Every so often, I come across a story that I think would work well for this audience, only to find that it is actually just too light to justify a full article. Never one to deny you informative (and interesting) content, I’ve decided to alternate my usual long writing format with the occasional collection of short stories, tied together by a central thread but otherwise distinct from each other.
In v.01 of my Short Stories, I’m sharing five tales of AI to educate, captivate and horrify.
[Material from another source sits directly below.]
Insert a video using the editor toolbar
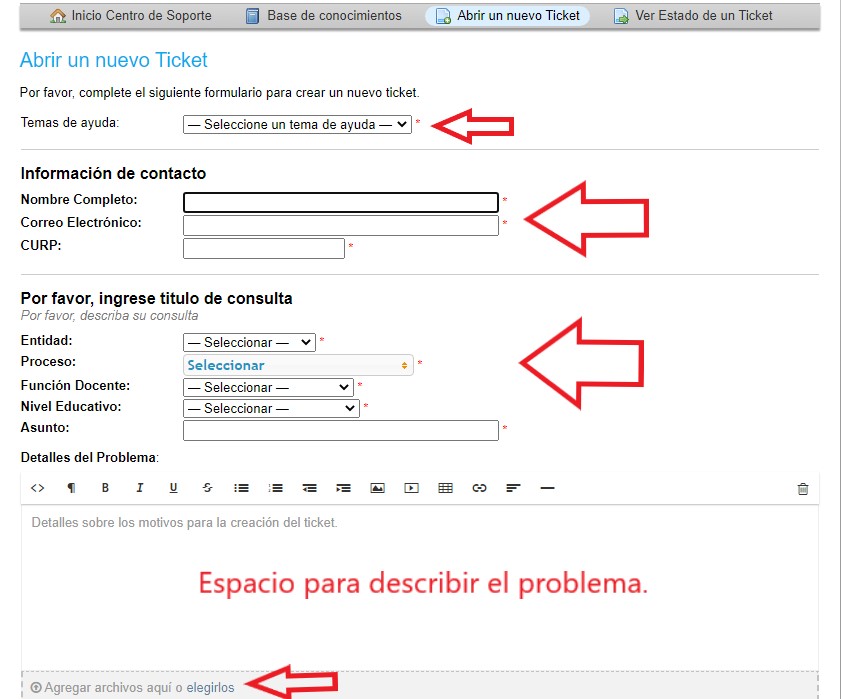 pos(411,488)
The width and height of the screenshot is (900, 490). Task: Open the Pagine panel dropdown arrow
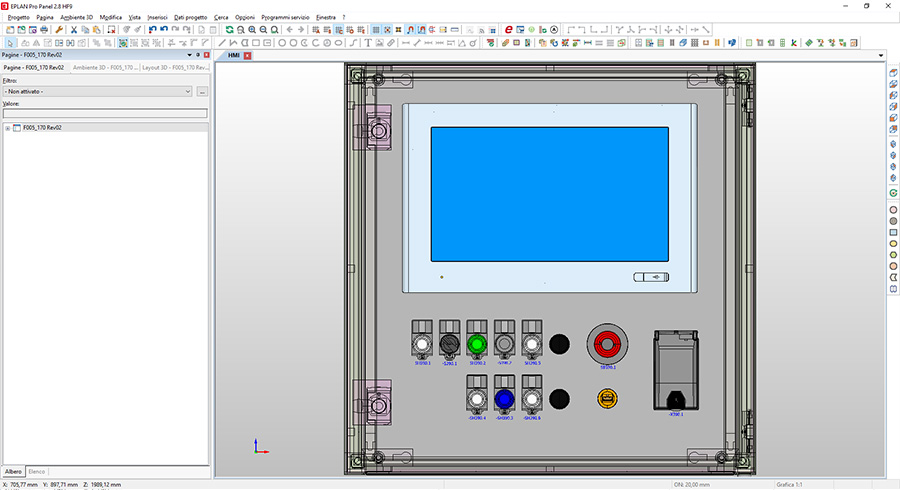coord(191,55)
Read them at your own peril.
The new world is (still) being built on African shoulders
When you picture the people who built ChatGPT, you probably envision a slick office in Silicon Valley, staffed with bespectacled tech virtuosos who spend their days and nights writing endless lines of code. The last thing that crosses your mind when you’re creating this image (I’m guessing) would be a building full of underpaid Kenyan data labellers.
For all its promise of changing the world as we know it back in 2022, the earliest versions of ChatGPT presented a significant stumbling block: its tendency to spit out racist, biassed and sexually suggestive answers. It makes sense if you consider that this is a large language model that was trained on that which already exists on the internet – and we all know what kind of stuff can be found on the web. From smut fiction to hate speech, this dicey content was poisoning the data pool and resulting in some seriously toxic responses.
The solution? To build a filter that would catch these kinds of responses before they made it past ChatGPT’s blinking cursor. Of course the building of this filter would require more human input than the usual data scraping that was used to train ChatGPT, because human beings would need to assess whether or not something was offensive. By identifying and labelling enough offensive inputs, they could feed ChatGPT a “guidebook” of topics, words and ideals that are not OK to use.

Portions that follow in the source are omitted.